Ces antichambres de “l’élite journalistique”, experts du tweet subjectif et de l’information low-cost n’ont fait que contribuer gravement au délitement de notre société. Elles vivent (survivent) de nos oppositions et de l’appétence naturelle des humains pour le sensationnel au détriment de l’idée. Comme sur Twitter, leur royaume, elles traitent l’information en 140 caractères sur des plateaux TV où les troubadours experts de la flute de pan se succèdent. Ces chaines ont détruit le poids de la parole publique à coup d’exigence médiatique. Inutile de faire des statistiques pour observer le glissement et la responsabilité de celles-ci dans l’hyper-médiatisation politique.
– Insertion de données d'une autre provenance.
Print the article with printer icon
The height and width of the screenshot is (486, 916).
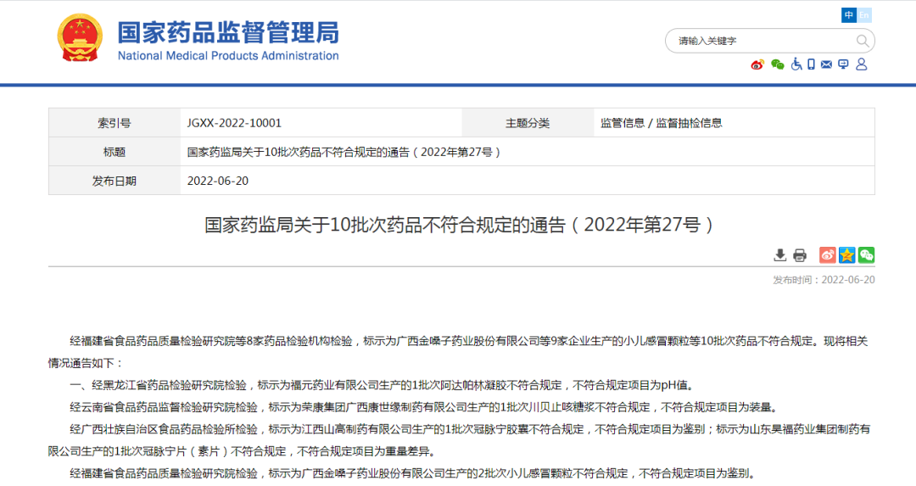click(799, 255)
Un espace, où trop content d’y trouver une tribune en self-service, la classe politique c’est enlisée.

Ces chaines si souvent dénoncées au CSA pour la tenu de propos haineux, stigmatisants et offensants sont aujourd’hui en passe de rendre le discours identitaire du rassemblement national aussi banal que celui du parti populaire français (de Jacques Doriot) dans les années 30. Faites un test simple. Coupez vous de vos émotions 5 min, faites abstractions des évènements et de toute temporalité, juste branchez vous sur l’une de ces chaînes, et écoutez la sémantique, la rhétorique employée, notez les changements de ton selon les thèmes abordés, les profils des invités, etc. Vous serez alors choqués de découvrir que des chaînes comme celles-ci passent en claire dans notre pays en 2020.
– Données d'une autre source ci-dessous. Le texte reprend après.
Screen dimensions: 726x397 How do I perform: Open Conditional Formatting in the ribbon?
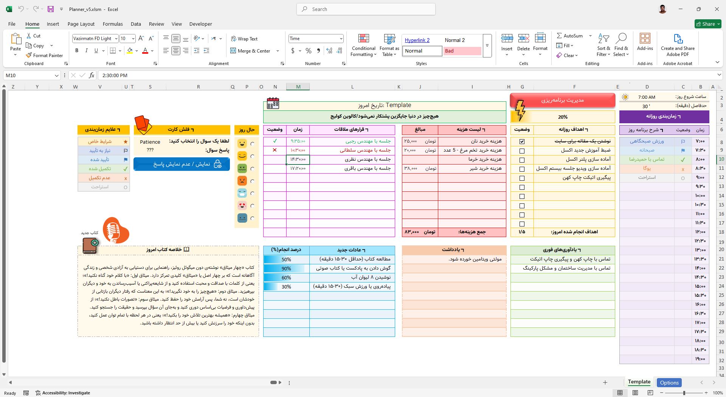pos(363,45)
Je le pense, ces médias ne nous apportent rien. Ni informations supplémentaires, ni tribunes alternatives, ni fraternité dont on manque tant, ni liberté supplémentaire. 15 ans déjà, ne pourrait-on pas en faire le bilan et offrir à nos démocraties une “infothérapie” ?

C’était mieux avant ou pas !

Et ce sera ma conclusion. Rien ne saurait nous faire revenir dans un passé fantasmé par certains. Rien n’arrête le temps et si le futur n’est que hypothèses, le passé est bel et bien révolu. Ces réseaux et ces médias ont été un temps l’incarnation de l’innovation et même du progrès. Ils sont aujourd’hui le mobilier meublé de nos sociétés. C’est focalisé sur le présent que nous vivons que j’aimerai que l’on tire un bilan de ces 15 années de réseaux sociaux et d’information continue. Sans remonter le temps, ne serait-il pas tout simplement intéressant de nous construire un autre présent et donner une nouvelle trajectoire à un avenir qui semble dangereusement s’assombrir ?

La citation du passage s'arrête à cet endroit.